_EXERCISE REQUIREMENTS:_
[1] Answer from the esophageal cancer text:
(a) What P value is reported for CHEK1?
(b) In the figure, which samples do the red dots indicate?
(c) According to functional enrichment studies, which two biological activities involve the five genes?
[2] Pick up the esophageal cancer text after its last sentence and continue it.

_PAGE TEXT:_
========================

To validate the RNA sequencing and bioinformatics findings, qRT-PCR was used to measure the expression of the key URGs, namely BUB1B, CHEK1, DNMT1, IRAK1, and PRKDC, in ESCC and adjacent healthy tissues (see Table S3 and Figure 10). In ESCC tissues, BUB1B and PRKDC were significantly overexpressed (P<0.05 and P<0.01, respectively), while CHEK1 and IRAK1 showed non-significantly elevated levels (P=0.06 and P=0.07, respectively). Meanwhile, DNMT1 was significantly upregulated (<0.05).

Figure 10 Analysis of relative gene expression between esophageal squamous cell carcinoma and adjacent tissues. (A-E) Relative expression levels of (A) BUB1B, (B) CHEK1, (C) DNMT1, (D) IRAK1, and (E) PRKDC in adjacent healthy tissues and esophageal squamous cell carcinoma tissues. Each dot represents an individual sample, with red dots indicating adjacent tissues and blue dots indicating esophageal squamous cell carcinoma. Lines connect paired samples from the same individual. *, for P<0.05 (significant); **, for P<0.01 (highly significant).

Discussion

This study conducted a comprehensive analysis of URDEGs in ESCC, leading to the identification of a subset of PURDEGs. Five PURDEGs—BUB1B, CHEK1, DNMT1, IRAK1, and PRKDC—were identified and confirmed to have a significant correlation with overall survival rates in patients with ESCC. The expression levels of these genes varied between cancerous and healthy tissues, showing significant prognostic value and indicating their potential as biomarkers for predicting ESCC outcomes. Moreover, functional enrichment studies underscored their participation in essential biological activities, including cell cycle control and DNA repair, highlighting their importance in the development of ESCC.

Our findings align with and build upon existing research on the role of ubiquitination in cancer. Deubiquitinases play a crucial role in regulating cellular homeostasis, and their dysregulation is associated with diseases such as cancer, affecting the tumor microenvironment and immune evasion (17). Dysregulated ubiquitination has been implicated in various cancers, including ESCC, and contributes to tumor progression and therapy resistance (18). Prior research has demonstrated that ubiquitination pathways critically regulate the stability of oncogenes and tumor suppressors, thus influencing cancer cell proliferation and survival (19).

========================

_SUPPLIED MATERIAL:_
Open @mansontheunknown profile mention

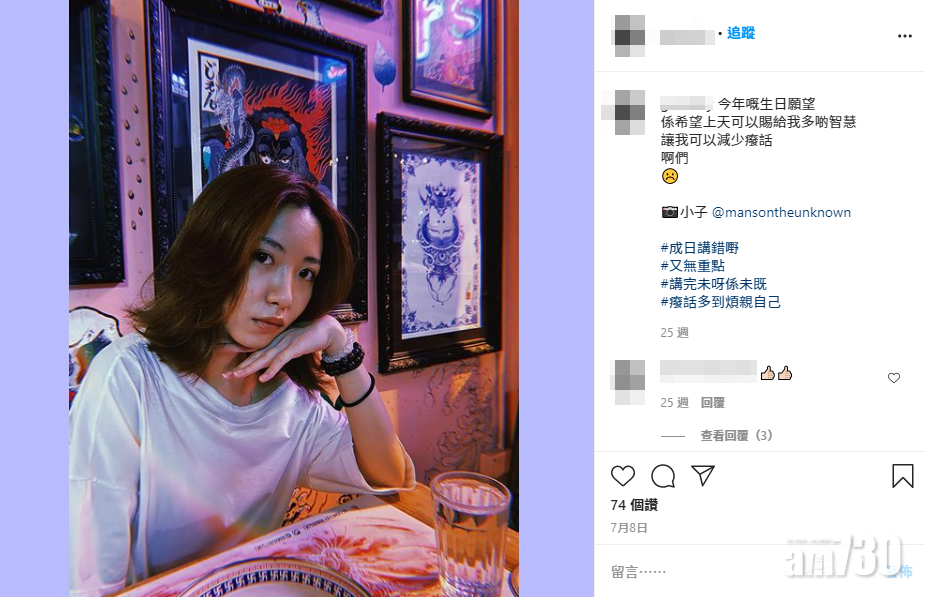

========================

_ANSWERS IN ORDER:_
[1]
(a) P=0.06
(b) Adjacent healthy tissues
(c) Cell cycle control and DNA repair

[2]
In addition, our identification of PURDEGs including BUB1B and CHEK1, key players in mitotic checkpoint signaling and DNA damage response, underscores the importance of ubiquitination in genomic stability and cancer prevention. Notably, BUB1B, a mitotic checkpoint kinase, is overexpressed in various cancers, such as lung and colorectal cancer, and promotes chromosomal instability and tumor progression (20,21). Our research shows that BUB1B is significantly upregulated in ESCC and linked to poor outcomes, suggesting it could indicate aggressive cancer types. Similarly, CHEK1, a key regulator of the DNA damage response, is associated with resistance to DNA-damaging treatments in various cancers (22). Identifying CHEK1 as a prognostic marker in ESCC indicates its role in helping cancer cells survive genotoxic stress.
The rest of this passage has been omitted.